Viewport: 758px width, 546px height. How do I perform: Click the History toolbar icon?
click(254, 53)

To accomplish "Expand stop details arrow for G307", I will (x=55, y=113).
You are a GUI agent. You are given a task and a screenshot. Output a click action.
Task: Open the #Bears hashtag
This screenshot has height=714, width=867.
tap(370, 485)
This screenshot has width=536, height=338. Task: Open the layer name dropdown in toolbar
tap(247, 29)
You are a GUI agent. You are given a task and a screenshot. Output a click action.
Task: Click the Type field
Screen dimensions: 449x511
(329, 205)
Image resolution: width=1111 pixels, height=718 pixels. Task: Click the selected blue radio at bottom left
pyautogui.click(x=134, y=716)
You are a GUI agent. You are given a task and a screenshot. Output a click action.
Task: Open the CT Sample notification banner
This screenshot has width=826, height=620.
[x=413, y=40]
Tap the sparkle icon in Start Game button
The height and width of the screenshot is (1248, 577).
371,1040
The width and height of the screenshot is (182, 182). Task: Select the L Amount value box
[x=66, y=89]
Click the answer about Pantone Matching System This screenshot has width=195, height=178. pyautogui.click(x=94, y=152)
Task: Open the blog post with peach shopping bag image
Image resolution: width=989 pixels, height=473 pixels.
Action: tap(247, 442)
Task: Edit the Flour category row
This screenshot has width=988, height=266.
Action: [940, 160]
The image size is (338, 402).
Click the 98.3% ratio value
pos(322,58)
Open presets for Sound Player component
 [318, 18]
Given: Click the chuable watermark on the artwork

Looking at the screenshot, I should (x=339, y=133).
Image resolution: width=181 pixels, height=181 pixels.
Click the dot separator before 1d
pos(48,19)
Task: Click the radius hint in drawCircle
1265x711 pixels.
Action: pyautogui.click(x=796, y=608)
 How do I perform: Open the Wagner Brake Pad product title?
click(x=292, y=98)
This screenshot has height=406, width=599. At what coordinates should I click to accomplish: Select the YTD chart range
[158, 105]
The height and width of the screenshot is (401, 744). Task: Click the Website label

-- -- --

**The task:** Would you set down every entry again, exactly?

**Solution:**
Viewport: 758px width, 546px height. How do I perform: Click the History toolbar icon?
click(254, 53)

To accomplish "Expand stop details arrow for G307", I will (x=55, y=113).
You are a GUI agent. You are given a task and a screenshot. Output a click action.
Task: Open the #Bears hashtag
This screenshot has height=714, width=867.
tap(370, 485)
This screenshot has width=536, height=338. Task: Open the layer name dropdown in toolbar
tap(247, 29)
You are a GUI agent. You are given a task and a screenshot. Output a click action.
Task: Click the Type field
Screen dimensions: 449x511
(329, 205)
Image resolution: width=1111 pixels, height=718 pixels. Task: Click the selected blue radio at bottom left
pyautogui.click(x=134, y=716)
You are a GUI agent. You are given a task and a screenshot. Output a click action.
Task: Open the CT Sample notification banner
This screenshot has width=826, height=620.
[x=413, y=40]
Tap the sparkle icon in Start Game button
The height and width of the screenshot is (1248, 577).
371,1040
The width and height of the screenshot is (182, 182). Task: Select the L Amount value box
[x=66, y=89]
Click the answer about Pantone Matching System This screenshot has width=195, height=178. pyautogui.click(x=94, y=152)
Task: Open the blog post with peach shopping bag image
Image resolution: width=989 pixels, height=473 pixels.
Action: tap(247, 442)
Task: Edit the Flour category row
This screenshot has width=988, height=266.
Action: [940, 160]
The image size is (338, 402).
Click the 98.3% ratio value
pos(322,58)
Open presets for Sound Player component
 [318, 18]
Given: Click the chuable watermark on the artwork

Looking at the screenshot, I should (x=339, y=133).
Image resolution: width=181 pixels, height=181 pixels.
Click the dot separator before 1d
pos(48,19)
Task: Click the radius hint in drawCircle
1265x711 pixels.
Action: pyautogui.click(x=796, y=608)
 How do I perform: Open the Wagner Brake Pad product title?
click(x=292, y=98)
This screenshot has height=406, width=599. At what coordinates should I click to accomplish: Select the YTD chart range
[158, 105]
The height and width of the screenshot is (401, 744). Task: Click the Website label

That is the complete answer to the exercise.